About

A picture of Zach Binney.

My name is Zach Binney. I joined Emory University’s Oxford College in August 2020 as an Assistant Professor of Quantitative Theory and Methods.

I’m an Atlanta native, born and raised. I left for four years to earn my undergraduate degree in the History, Philosophy, and Social Studies of Science and Medicine from the University of Chicago in 2008, but I returned every summer to work as an editor for the CNN Radio network. I then spent 3 years in Washington, D.C. as a healthcare consultant before returning to Atlanta to earn my MPH in epidemiology from Emory in 2013. After a year of research work at the Emory Palliative Care Center he moved back across the quad to earn his PhD in epidemiology at Emory in 2018. His dissertation was on NFL injuries.

I have taught multiple courses in epidemiologic and statistical methods as well as R programming to students from freshmen undergraduates through PhD students at Emory and Georgia State Universities. Teaching and interacting with students is what gets me out of bed in the morning.

My research currently sits at the intersection of sports and public health, focusing on sports injuries and athlete health. I previously worked in palliative and end-of-life care and and collaborated on projects related to infectious and cardiovascular diseases.

I’m a lifelong NFL and baseball fan, one of the many things I blame my father for. He was also a statistician for the Braves from 1978-1981, which instilled in me a lifelong love of baseball and stats. But I didn’t begin studying sports injuries until 2013 thanks to a fortuitous accident where an NFL team that offered me a freelance analytics position said “Oh, you’re in healthcare, you must know about injuries, right?” I had not even thought about doing that at the time, but it’s an extremely timely and interesting topic! I’ve been doing in-depth work in the field ever since.

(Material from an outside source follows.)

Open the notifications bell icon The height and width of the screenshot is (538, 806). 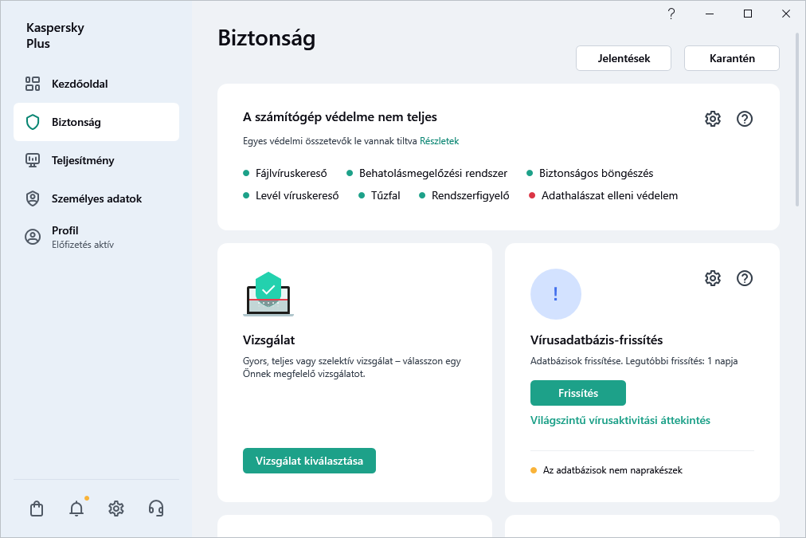tap(76, 509)

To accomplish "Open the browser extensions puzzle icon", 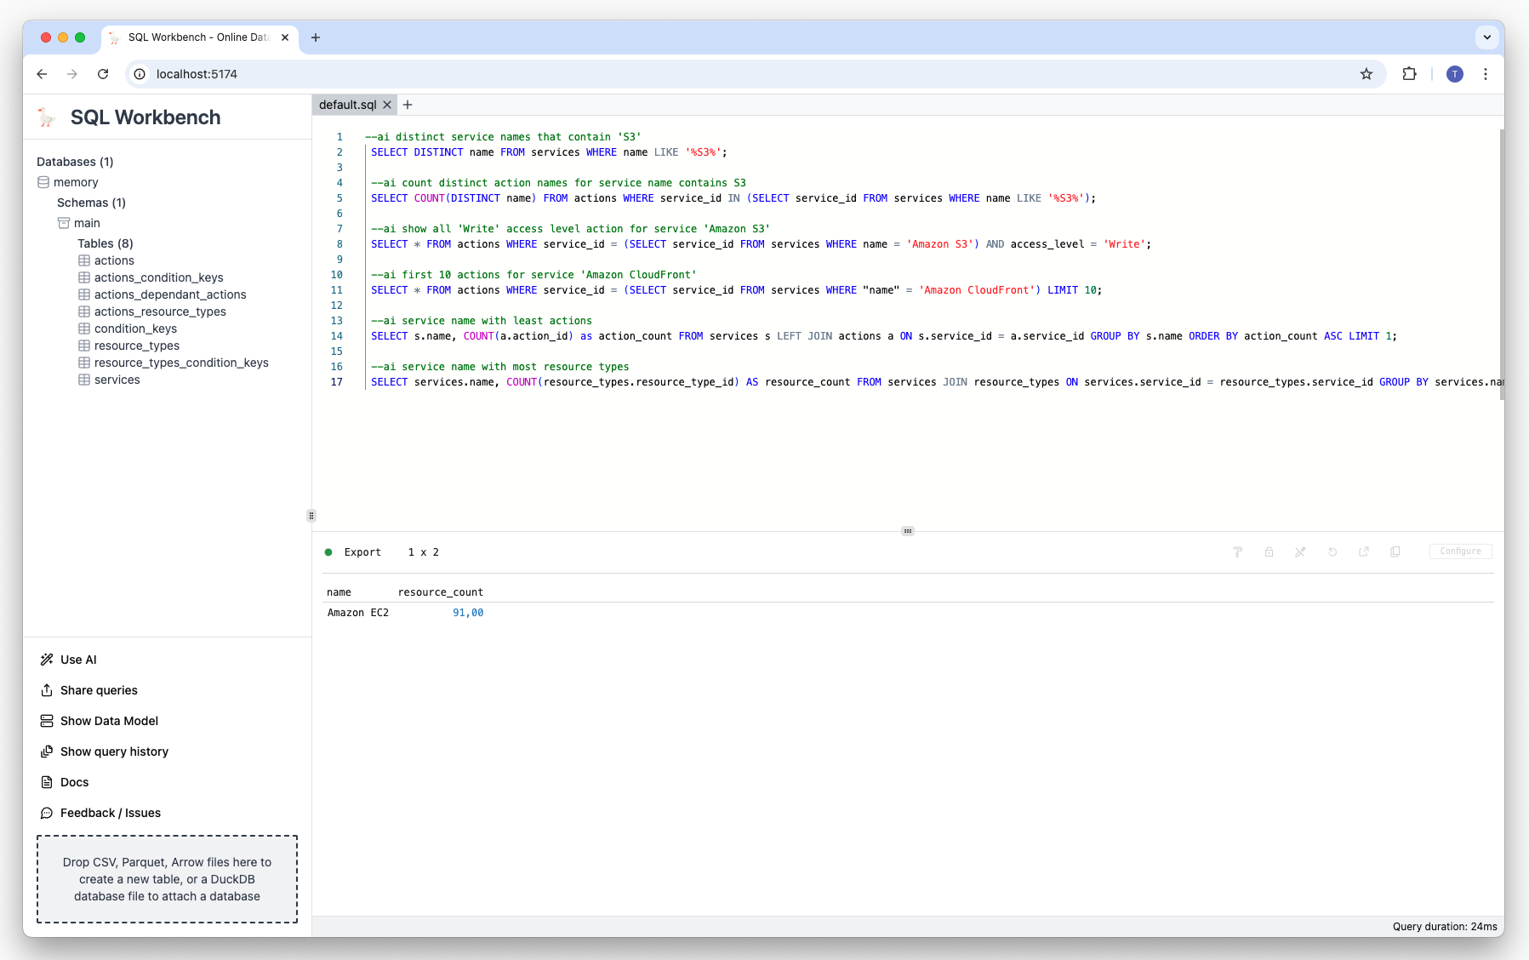I will [1409, 74].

What does a sports epidemiologist do? To grossly oversimplify and steal my own words from one of my FO articles, epidemiologists want to do two main things:

  1. Describe the distribution of diseases (for example, injuries) in a population (for example, football players) and,

  2. When we see differences within populations (for example, variation by position or team or year), ask and analyze why these differences exist.

That’s what I do, just applied to sports rather than what might be thought of as more “traditional” public health topics.

I have consulted for sports organizations (including NFL, MLB, NBA, and NCAA Division I teams), pharmaceutical companies, and media groups on statistical and analytical issues. I am also a staff writer at Football Outsiders and enjoy working with journalists to communicate accessibly about epidemiology and statistics to the public.